§ **What you will do**
Please copy out everything from the line containing "You are a GUI" down to the end of the data below, leaving out the pictures.

§ **Records supplied**
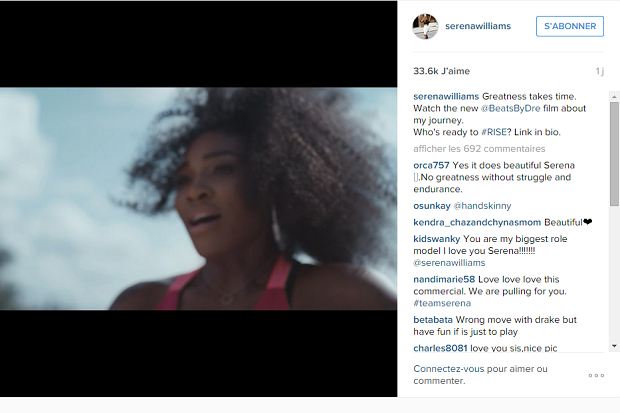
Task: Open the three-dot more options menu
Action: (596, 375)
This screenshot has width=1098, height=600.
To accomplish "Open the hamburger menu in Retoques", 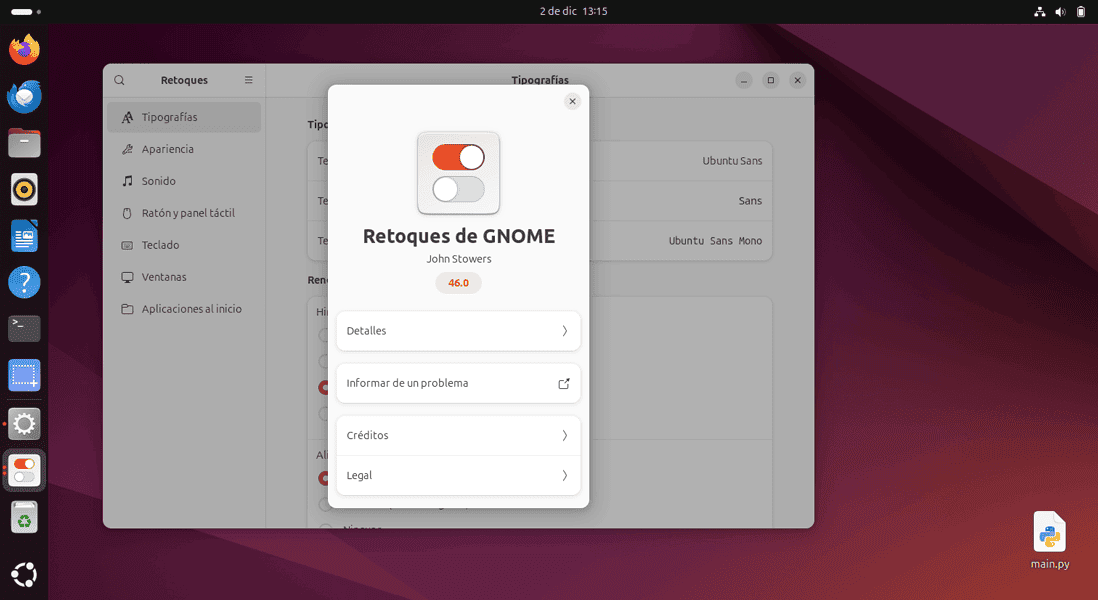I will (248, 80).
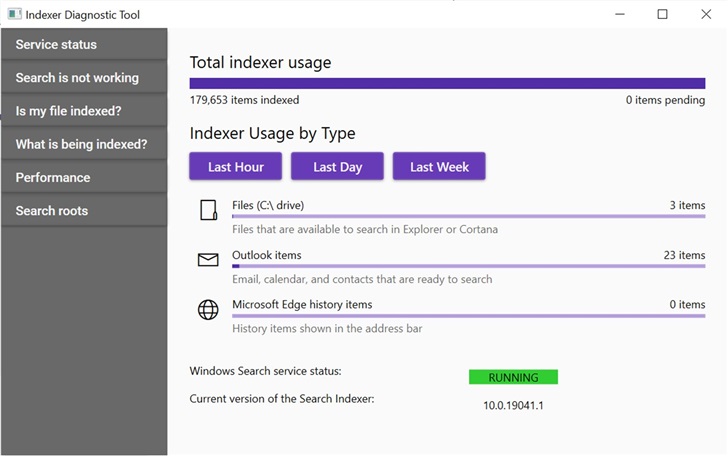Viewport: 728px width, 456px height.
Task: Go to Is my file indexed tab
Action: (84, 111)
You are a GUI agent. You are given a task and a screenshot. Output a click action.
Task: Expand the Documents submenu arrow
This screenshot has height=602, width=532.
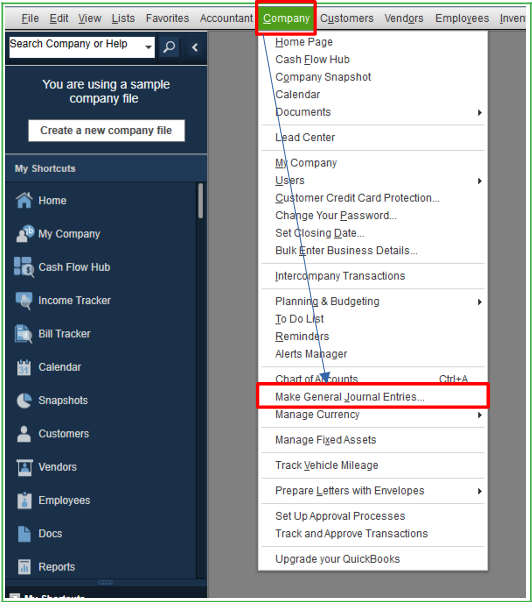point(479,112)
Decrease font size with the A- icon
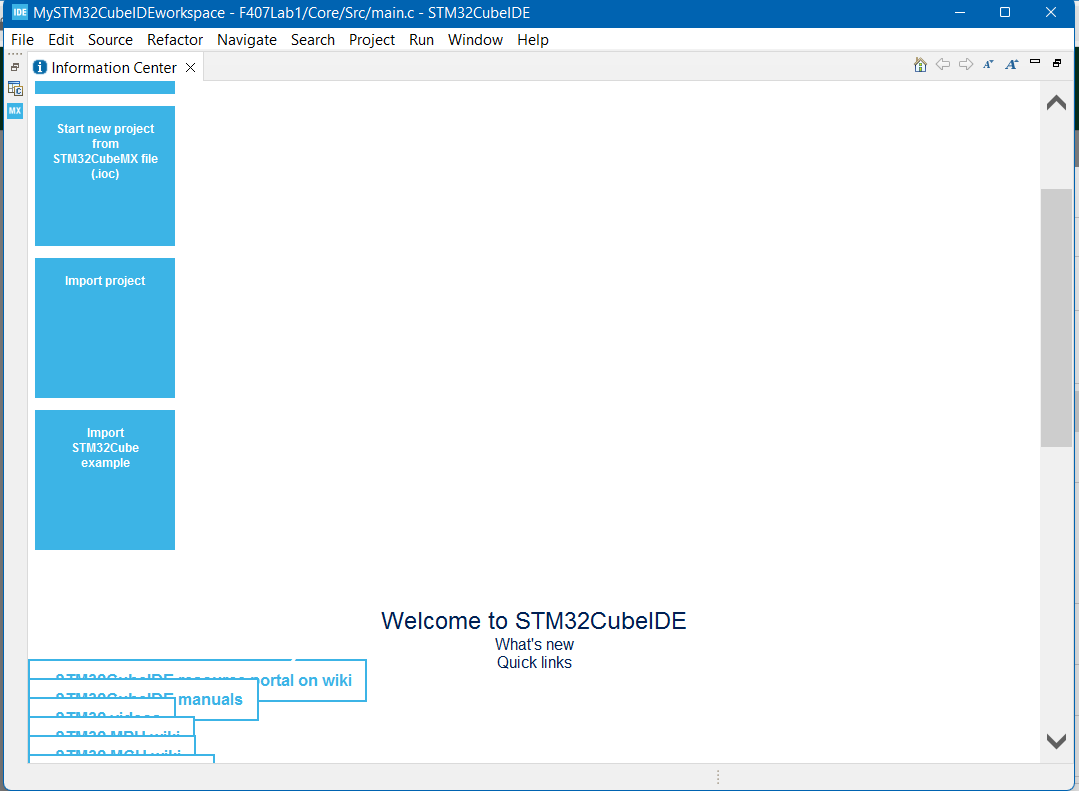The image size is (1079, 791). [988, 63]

§ **Expected answer**
You are a GUI agent. You are given a task and a screenshot. Output a click action.
Task: Expand the Documents submenu arrow
This screenshot has height=602, width=532.
point(479,112)
Decrease font size with the A- icon
The image size is (1079, 791). [988, 63]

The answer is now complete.